I hate to be that guy, but the documentation for AD DHCP goes over this.
It isn’t always Microsoft’s fault when they fail to save their customers from their own stupidity and lack of concern for security.
It is bad that this is the default behavior, but defaults aren’t always defaults because they are the best, they are the defaults that will all work functionally together as long as everything is at default settings.
It is more about making it “work out of the box” with defaults than “making sure it is secure out of the box.”
Frankly, the security of their AD DHCP/DNS is the job of the SysAdmin, not Microsoft. A SysAdmin is supposed to be a professional, so why do they want to blame a third party for their own shortcomings and lack of security conscientiousness?
Nobody is blaming Linus for badly secured Linux servers.
I hate to be that guy, but the documentation for AD DHCP goes over this.
It isn’t always Microsoft’s fault when they fail to save their customers from their own stupidity and lack of concern for security.
It is bad that this is the default behavior, but defaults aren’t always defaults because they are the best, they are the defaults that will all work functionally together as long as everything is at default settings.

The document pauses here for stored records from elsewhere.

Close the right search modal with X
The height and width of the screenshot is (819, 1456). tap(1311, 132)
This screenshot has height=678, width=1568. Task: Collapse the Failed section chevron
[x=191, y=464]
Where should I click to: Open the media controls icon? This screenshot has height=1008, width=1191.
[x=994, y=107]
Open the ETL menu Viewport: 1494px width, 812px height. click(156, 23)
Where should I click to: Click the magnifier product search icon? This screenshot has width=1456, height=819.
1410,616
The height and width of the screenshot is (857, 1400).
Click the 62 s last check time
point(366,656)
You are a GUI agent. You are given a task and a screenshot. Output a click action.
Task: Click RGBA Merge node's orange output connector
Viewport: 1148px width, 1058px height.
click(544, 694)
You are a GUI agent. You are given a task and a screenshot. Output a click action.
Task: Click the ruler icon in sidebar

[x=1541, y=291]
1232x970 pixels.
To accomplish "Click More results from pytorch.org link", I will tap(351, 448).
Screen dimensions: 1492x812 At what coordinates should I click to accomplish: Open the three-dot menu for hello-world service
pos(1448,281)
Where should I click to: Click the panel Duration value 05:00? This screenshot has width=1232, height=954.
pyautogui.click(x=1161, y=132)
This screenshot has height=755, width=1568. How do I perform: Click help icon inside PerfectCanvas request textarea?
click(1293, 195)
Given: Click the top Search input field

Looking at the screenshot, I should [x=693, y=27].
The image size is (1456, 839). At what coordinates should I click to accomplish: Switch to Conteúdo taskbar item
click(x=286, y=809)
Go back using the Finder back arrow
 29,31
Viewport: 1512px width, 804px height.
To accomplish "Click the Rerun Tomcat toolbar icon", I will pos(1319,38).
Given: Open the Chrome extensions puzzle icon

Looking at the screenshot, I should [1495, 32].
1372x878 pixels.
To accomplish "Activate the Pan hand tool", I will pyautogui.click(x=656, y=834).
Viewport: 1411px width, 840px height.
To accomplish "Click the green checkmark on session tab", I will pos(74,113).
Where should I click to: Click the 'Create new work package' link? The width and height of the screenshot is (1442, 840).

It is more about making it “work out of the box” with defaults than “making sure it is secure out of the box.”
Frankly, the security of their AD DHCP/DNS is the job of the SysAdmin, not Microsoft. A SysAdmin is supposed to be a professional, so why do they want to blame a third party for their own shortcomings and lack of security conscientiousness?
Nobody is blaming Linus for badly secured Linux servers.
I am going to blame Microsoft, because “works out of the box” shouldn’t conflict with “secure out of the box.”
And while I won’t blame Linus for insecure-by-default Linux configs, I will blame whoever integrated the distro/dockerfile/etc.